### [What the task asks]
Below are records; give the number of their lines that contain "computer", and only that number.

### [Record set]

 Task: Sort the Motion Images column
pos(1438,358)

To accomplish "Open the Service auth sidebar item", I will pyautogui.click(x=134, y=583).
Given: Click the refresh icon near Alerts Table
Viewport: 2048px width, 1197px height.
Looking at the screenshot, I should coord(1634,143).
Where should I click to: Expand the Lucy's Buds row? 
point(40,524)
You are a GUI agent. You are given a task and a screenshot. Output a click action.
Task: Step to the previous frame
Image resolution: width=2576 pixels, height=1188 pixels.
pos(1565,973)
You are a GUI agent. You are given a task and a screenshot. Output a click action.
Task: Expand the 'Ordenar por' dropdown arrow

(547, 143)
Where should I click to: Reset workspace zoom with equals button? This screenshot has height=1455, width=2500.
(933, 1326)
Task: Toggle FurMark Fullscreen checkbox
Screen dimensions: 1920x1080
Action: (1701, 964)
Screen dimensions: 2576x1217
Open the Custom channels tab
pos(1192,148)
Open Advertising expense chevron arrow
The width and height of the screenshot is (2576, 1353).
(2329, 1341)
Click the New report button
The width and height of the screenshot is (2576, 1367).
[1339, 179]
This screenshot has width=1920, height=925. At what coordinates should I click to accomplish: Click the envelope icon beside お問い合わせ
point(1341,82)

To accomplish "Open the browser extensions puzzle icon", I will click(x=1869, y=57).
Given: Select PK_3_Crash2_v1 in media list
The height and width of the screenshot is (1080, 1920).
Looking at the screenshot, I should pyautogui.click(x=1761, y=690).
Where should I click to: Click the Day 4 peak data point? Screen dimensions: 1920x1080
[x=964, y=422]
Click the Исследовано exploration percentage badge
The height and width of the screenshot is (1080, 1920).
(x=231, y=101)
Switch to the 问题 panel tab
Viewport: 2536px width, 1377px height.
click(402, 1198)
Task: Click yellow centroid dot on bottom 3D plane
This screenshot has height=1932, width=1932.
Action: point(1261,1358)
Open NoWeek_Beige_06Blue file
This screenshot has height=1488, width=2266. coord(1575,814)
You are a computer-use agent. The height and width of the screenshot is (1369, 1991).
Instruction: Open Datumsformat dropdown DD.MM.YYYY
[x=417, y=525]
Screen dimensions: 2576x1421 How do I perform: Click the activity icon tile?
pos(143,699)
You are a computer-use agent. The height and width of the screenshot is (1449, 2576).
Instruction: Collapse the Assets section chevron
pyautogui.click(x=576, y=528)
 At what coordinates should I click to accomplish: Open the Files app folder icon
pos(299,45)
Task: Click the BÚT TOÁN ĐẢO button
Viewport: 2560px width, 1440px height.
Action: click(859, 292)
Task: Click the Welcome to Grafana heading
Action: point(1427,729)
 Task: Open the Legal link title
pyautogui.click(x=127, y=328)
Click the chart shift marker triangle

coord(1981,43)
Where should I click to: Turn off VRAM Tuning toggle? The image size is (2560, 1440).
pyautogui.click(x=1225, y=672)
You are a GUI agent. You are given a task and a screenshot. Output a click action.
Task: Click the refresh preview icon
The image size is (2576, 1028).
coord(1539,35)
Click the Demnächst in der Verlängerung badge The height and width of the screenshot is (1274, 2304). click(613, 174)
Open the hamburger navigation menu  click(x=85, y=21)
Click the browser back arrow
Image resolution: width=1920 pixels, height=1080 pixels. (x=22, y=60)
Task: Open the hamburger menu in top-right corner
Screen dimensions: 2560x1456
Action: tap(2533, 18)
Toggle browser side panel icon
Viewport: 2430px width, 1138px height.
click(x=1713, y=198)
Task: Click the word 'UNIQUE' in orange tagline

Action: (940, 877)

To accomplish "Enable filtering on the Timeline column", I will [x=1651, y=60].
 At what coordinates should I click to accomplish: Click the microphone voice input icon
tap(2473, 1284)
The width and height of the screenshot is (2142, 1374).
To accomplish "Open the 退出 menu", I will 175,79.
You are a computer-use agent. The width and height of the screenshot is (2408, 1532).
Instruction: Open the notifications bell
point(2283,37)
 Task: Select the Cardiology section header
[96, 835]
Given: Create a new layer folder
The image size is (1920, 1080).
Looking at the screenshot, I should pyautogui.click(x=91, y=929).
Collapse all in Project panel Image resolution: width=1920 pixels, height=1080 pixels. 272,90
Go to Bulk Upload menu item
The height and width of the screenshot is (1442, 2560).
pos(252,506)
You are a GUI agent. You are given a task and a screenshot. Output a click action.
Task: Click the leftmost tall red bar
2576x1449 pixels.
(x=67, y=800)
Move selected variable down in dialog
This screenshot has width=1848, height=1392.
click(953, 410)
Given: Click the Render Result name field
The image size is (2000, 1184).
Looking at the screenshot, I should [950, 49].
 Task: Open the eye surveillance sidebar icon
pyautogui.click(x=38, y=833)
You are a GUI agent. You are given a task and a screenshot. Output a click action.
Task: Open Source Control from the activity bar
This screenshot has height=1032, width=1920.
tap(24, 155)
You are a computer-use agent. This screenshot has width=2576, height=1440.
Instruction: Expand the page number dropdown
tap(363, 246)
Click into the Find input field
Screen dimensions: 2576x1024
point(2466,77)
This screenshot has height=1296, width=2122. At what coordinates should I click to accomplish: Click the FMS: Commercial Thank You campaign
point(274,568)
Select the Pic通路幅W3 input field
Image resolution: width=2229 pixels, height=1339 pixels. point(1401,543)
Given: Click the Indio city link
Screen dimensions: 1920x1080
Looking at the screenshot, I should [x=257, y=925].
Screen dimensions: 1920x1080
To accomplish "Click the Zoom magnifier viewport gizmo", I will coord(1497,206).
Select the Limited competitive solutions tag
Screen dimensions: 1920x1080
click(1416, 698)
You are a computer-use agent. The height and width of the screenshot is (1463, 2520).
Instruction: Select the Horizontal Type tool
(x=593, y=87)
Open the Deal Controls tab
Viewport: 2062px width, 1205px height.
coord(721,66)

### [Exercise result]
5